[SUPPLIED TEXT — start]

Arizona Oddfellow timely appeals.3 We have jurisdiction under 28 U.S.C. § 1291,4 and we reverse. We review the district court's grant of summary judgment de novo. King v. AC & R Advertising, 65 F.3d 764, 767 (9th Cir.1995).



The district court concluded that the fees incurred by Arizona Oddfellow in defending the pattern-or-practice discrimination suits were not "reasonable operating expenses." It suggested both that they were not "operating expenses," apparently because the discrimination suits alleged a pattern-or-practice of discrimination, and that they were not "reasonable," apparently because Arizona Oddfellow did not "prevail" in the litigation. We reject both propositions and conclude that Arizona Oddfellow's litigation expenses were "reasonable operating expenses," as that term is used in the Regulatory Agreement.


A. Are Legal Expenses "Operating Expenses"?


This circuit has not yet considered what expenses or expenditures constitute "operating expenses" under the HUD Regulatory Agreement and no court has yet considered whether fees incurred in defending discrimination suits arising from the day-to-day operation of a project constitute "operating expenses." There is, however, persuasive authority that legal expenses incurred in suits arising from day-to-day operations are operating expenses. Extending this principle to expenses incurred in discrimination suits arising from day-to-day operations, we conclude that the attorneys' fees Arizona Oddfellow incurred in the pattern-or-practice suits were "operating expenses."

[SUPPLIED TEXT — finish]

• TASKS AND EXERCISES:
A. Answer these questions from the court opinion on Arizona Oddfellow's legal fees:
(i) Under which statute does the court have jurisdiction?
(ii) What standard does the court use to review the grant of summary judgment?
(iii) What type of discrimination did the suits defended by Arizona Oddfellow allege?
B. Decide whether each statement agrees with the court opinion on Arizona Oddfellow's legal fees. Answer yes or no, and quote the words from the opinion that settle it.
(i) The court affirms the district court's judgment.
(ii) The district court held that the fees were "reasonable operating expenses."
(iii) The court cites persuasive authority holding that legal expenses from suits arising out of day-to-day operations are operating expenses.
C. Resume the court opinion on Arizona Oddfellow's legal fees, starting after its last sentence.
The rows after this point are separate material and have no connection to the court opinion on Arizona Oddfellow's legal fees.

[THE DATA — start]

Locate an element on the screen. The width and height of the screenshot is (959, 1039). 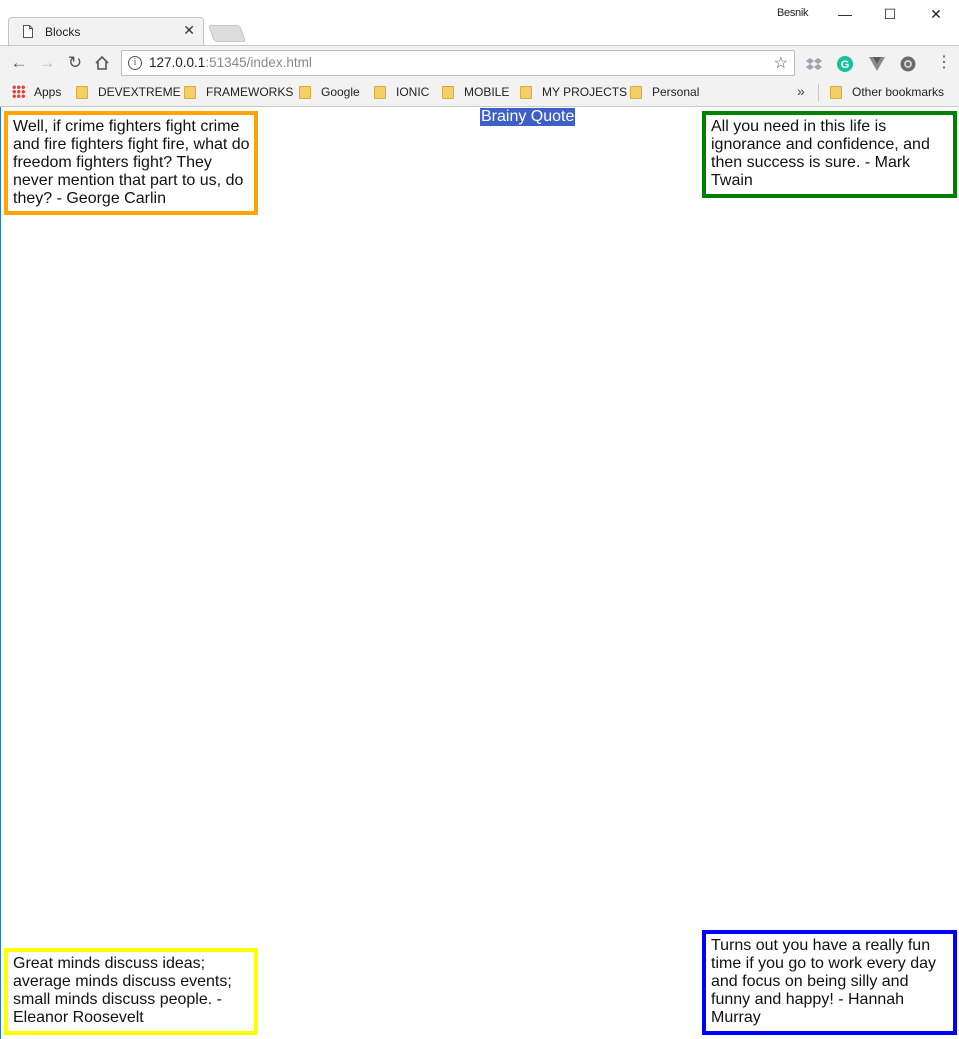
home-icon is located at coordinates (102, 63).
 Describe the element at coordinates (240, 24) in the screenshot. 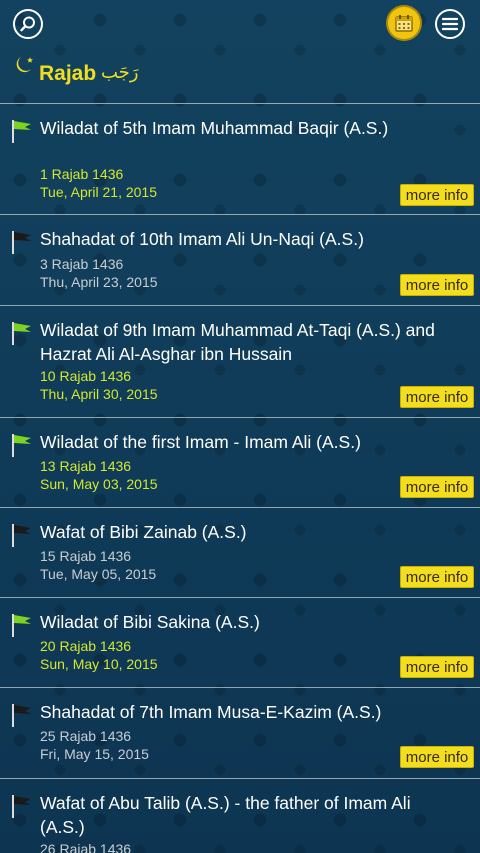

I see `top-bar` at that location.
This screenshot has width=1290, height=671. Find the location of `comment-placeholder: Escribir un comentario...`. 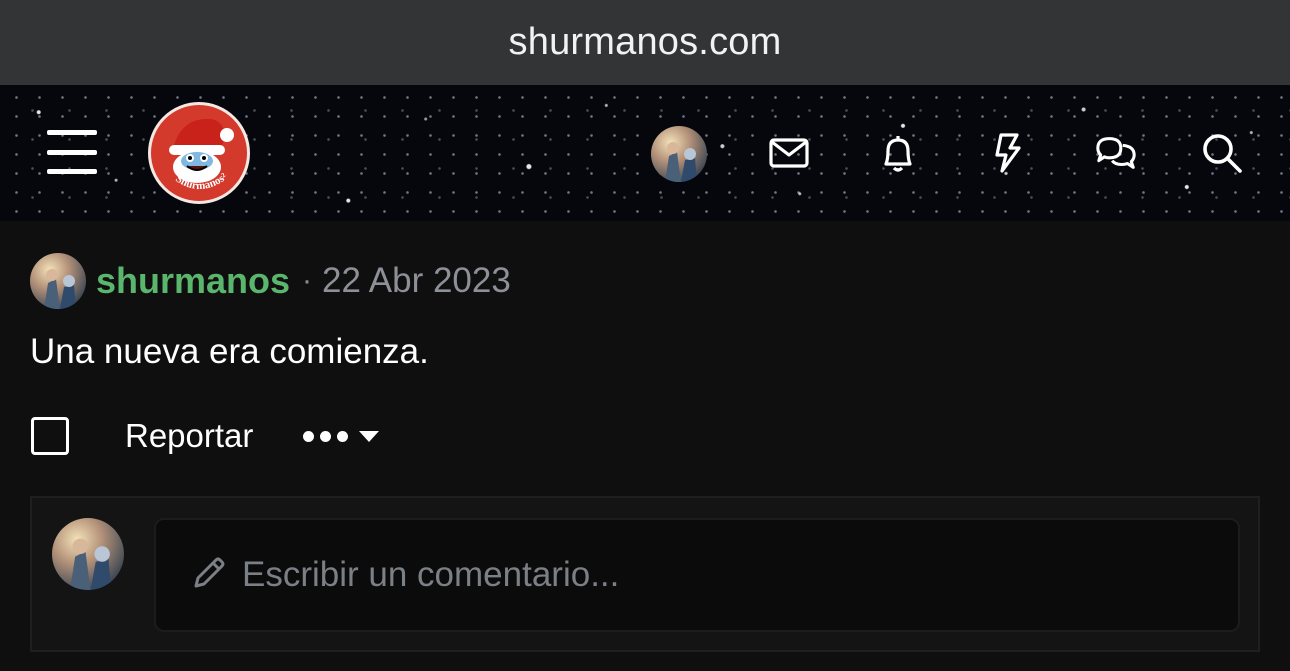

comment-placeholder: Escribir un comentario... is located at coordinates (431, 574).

[THE DATA — finish]

• OUTPUTS FOR THE TASKS:
A.
(i) 28 U.S.C. § 1291
(ii) De novo
(iii) Pattern-or-practice discrimination

B.
(i) No: "we reverse."
(ii) No: "the fees incurred by Arizona Oddfellow in defending the pattern-or-practice discrimination suits were not "reasonable operating expenses.""
(iii) Yes: "There is, however, persuasive authority that legal expenses incurred in suits arising from day-to-day operations are operating expenses."

C.
The few cases that have addressed the meaning of "operating expenses," as used in the HUD Regulatory Agreement, have all agreed on a central principle: to be operating expenses, expenses must primarily "benefit the project," rather than the owner. This distinction was first articulated in United States v. Thompson, 272 F.Supp. 774 (E.D.Ark.1967), aff'd, 408 F.2d 1075 (8th Cir.1969). Thompson reasoned that "operating expenses" is "a term which probably has no fixed ... meaning," but must be construed "with at least reasonable strictness" and "should be limited to ... the actual operation" of the project. Id. at 787. Guided by these criteria, Thompson held that expenses are "operating expenses" only if their primary benefit is to the project, rather than the owner. Id. Numerous courts have adopted this principle. See, e.g., United States v. Frank, 587 F.2d 924, 927 (8th Cir.1978); United States v. Berk & Berk, 767 F.Supp. 593, 598 (D.N.J.1991); In re RLA of Madison, Inc., 177 B.R. 78, 80 (Bankr.M.D.Tenn.1994); In the Matter of Tampa Bay Briarwood Assocs. Ltd., 118 B.R. 126, 128 (Bankr.M.D.Fla.1990); In re Garden Manor Assocs., 70 B.R. 477, 482 (Bankr.N.D.Cal.1987); In the Matter of EES Lambert Assocs., 63 B.R. 174, 175 (Bankr.N.D.Ill.1986).


With respect to attorneys' fees, it is widely accepted that they are operating expenses, if they are incurred in legal actions that benefit the project. Frank, 587 F.2d at 927; Berk & Berk, 767 F.Supp. at 598; Thompson, 272 F.Supp. at 787; Madison, 177 B.R. at 80; Briarwood, 118 B.R. at 128; Garden Manor, 70 B.R. at 482; Lambert, 63 B.R. at 175; In re Michigan Beach Apartments, 61 B.R. 446, 450 (Bankr.N.D.Ill.1986); In re Hil'Crest Apartments, 50 B.R. 610, 612 (Bankr.N.D.Ill.1985); In re EES Lambert Assocs., 43 B.R. 689, 690-91 (Bankr.N.D.Ill.1984).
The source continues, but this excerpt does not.